G.L.B: «Dans la pièce, tous les personnages qui participent à la machination ont au départ de très bonnes intentions mais ils deviennent au service de cette escroquerie quasi- imperceptiblement. Il y a toujours une ambiguïté dans leur position. Je m’intéresse beaucoup, à travers cela, à la question de la fabrication de soi, aux mécanismes illusionnistes qu’on utilise tous pour se construire une image socialement prestigieuse ou pour arriver à nos fins. Quels sont les jeux auxquels on prend part? Quels sont les rôles dans lesquels on s’inscrit contre notre gré et dont les conséquences peuvent être horrifiantes?
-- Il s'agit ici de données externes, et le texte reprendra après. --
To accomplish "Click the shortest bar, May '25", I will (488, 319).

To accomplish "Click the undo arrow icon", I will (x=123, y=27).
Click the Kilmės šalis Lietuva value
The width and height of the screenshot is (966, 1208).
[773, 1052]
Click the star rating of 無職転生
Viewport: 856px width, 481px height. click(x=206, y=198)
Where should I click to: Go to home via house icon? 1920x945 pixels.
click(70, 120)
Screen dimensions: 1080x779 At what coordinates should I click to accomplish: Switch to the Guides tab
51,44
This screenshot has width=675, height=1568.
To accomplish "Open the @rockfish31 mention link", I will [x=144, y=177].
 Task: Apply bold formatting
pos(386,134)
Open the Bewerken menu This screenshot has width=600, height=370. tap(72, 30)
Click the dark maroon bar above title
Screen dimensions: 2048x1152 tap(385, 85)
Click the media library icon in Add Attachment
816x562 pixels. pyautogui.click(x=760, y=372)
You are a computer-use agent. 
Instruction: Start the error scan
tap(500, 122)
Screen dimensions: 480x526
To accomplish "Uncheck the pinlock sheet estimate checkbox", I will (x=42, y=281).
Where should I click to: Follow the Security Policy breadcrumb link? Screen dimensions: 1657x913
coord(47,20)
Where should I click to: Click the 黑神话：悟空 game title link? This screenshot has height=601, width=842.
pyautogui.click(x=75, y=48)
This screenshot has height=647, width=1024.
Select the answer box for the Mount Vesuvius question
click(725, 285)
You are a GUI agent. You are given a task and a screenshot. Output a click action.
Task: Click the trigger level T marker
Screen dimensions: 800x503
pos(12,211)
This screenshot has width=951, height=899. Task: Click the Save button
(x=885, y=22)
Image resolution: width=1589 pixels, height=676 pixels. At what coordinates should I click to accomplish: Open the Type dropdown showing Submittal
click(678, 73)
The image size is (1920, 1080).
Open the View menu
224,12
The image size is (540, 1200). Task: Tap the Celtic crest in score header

Jusqu’à quel point avons-nous le contrôle des rôles que nous jouons au quotidien, dans le grand mécanisme des interactions sociales? Ce sont toutes des questions passionnantes.»

VOIR: Le spectacle est présenté sous la forme d’un déambulatoire pour faire écho au parcours du délégué de la Croix-Rouge. Quel effet théâtral cherchez-vous à créer à travers cette forme?

G.L.B: «Mayorca travaille beaucoup sur les jeux de perspectives et de points de vue, à travers un bouleversement de la temporalité. La fameuse visite ne sera jamais représentée en tant que telle: on assiste plutôt à l’avant, à l’après, et à des réflexions et témoignages à son sujet.  Mon envie a été de mettre le spectateur dans cette position vertigineuse, au centre de différents regards et différentes perceptions. Il y a aussi quelque chose de l’ordre de la sensation, avec des odeurs, des lumières, des perceptions différentes de l’espace. Ça fait aussi à certains moments du spectateur un participant à la machination, ce qui devrait accentuer le trouble.»

VOIR: Pourquoi avoir choisi le Ciné-Théâtre Le Château?

G.L.B: «Je n’avais pas envie de recréer un faux camp de concentration alors l’idée de jouer avec les codes de la théâtralité s’est imposée, pour faire écho au thème de l’illusion qui parcourt la pièce.  Le Ciné-Théâtre Le Château a été construit avant la 2e guerre et il est figé à cette époque, n’ayant jamais été rénové. Puisque la pièce offre des allers-retours entre l’époque de la guerre et l’ici-maintenant, le lieu nous a semblé permettre ce voyage mental.»